Nearly half of Malaysians in a recent survey said candidates would influence their voting choice more than political parties, up from just one in three in 2013.
Despite the shift, however, the majority of respondents still would vote along party lines, with the only major exceptions being Malay and Bumiputera voters and those younger than 35.
“There has been a shift of voters going for candidates rather than party. In our study in 2013, 61 per cent said they voted for party and 32 per cent for candidate.
“In 2017, 55 per cent said they would vote for party and 45 per cent said they would favour voting for candidates,” Datuk Syed Arabi Abdullah Idid told Malay Mail.
Syed Arabi, a professor with the International Islamic University Malaysia’s Faculty of Islamic Revealed Knowledge and Human Sciences, led the study.
The survey found that 53 per cent of Malay and Bumiputera respondents would vote for candidates over parties, notably higher than the 37 per cent of ethnic Chinese and 28 per cent of ethnic Indian respondents who would do so.
When grouped by age, 51 per cent of respondents between 21 and 35 years old chose based on the candidate, compared to just 42 per cent among those aged between 36 and 50, and just 37 per cent for those above 51.
However, when the respondents were categorised according to their income, all income groups consistently chose the party over the candidate. The similar trend was also seen when respondents were broken down into urban and rural voters.
The results became more revealing when grouped according to political affiliations.
Respondents who said they plan to vote for the ruling coalition Barisan Nasional (BN) were equal in their preference, while those did not support BN demonstrated a strong leaning for the party over candidate, at 62 per cent.
Those uncertain of their affiliations also indicated that they gave greater weight to the candidate rather than the party, with 68 per cent saying they would do so.
“For BN, they have to be very careful, since voters will choose candidate over party.
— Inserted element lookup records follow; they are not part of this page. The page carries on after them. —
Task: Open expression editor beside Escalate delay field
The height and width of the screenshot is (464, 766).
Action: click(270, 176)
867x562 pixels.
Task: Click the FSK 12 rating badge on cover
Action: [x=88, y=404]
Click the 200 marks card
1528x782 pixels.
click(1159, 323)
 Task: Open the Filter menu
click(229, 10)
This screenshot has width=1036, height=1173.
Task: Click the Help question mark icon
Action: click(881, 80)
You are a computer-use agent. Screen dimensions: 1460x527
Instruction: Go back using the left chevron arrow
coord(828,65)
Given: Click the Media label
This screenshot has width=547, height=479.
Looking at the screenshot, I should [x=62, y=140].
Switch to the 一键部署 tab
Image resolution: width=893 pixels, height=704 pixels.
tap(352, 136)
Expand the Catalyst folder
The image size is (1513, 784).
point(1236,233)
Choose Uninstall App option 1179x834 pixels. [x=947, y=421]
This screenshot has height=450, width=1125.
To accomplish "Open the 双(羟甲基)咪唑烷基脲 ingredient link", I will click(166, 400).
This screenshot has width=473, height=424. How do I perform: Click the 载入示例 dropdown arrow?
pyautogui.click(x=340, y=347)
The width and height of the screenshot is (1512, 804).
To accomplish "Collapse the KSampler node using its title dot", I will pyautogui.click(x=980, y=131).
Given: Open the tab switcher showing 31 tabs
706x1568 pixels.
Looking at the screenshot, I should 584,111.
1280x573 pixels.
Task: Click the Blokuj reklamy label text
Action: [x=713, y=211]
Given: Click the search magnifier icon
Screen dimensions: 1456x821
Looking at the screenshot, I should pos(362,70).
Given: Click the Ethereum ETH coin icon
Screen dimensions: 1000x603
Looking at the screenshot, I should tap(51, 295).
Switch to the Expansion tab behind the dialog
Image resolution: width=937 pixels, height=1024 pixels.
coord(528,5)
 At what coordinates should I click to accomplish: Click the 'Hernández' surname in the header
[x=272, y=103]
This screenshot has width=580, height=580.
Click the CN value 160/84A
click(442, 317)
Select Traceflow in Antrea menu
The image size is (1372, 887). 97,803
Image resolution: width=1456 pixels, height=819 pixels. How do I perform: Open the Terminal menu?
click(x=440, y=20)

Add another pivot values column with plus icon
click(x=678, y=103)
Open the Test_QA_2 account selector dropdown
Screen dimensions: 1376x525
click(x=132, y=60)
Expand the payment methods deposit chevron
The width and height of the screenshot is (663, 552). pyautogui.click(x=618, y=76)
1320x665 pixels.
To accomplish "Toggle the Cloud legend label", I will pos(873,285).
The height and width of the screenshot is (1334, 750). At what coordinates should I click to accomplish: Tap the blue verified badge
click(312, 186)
But for others, they still go for the party,” said Syed Arabi, who is also the head of National Council of Professors’ media, democracy and electoral system cluster.
In December last year, BN chairman Datuk Seri Najib Razak had said that the coalition will will evaluate its candidates for the 14th general elections using a “new and tough” system that has failed even top leaders from its component parties.
The survey directly polled 1,350 respondents over the age of 21 from various demographic groups between September 29 and October 27 this year.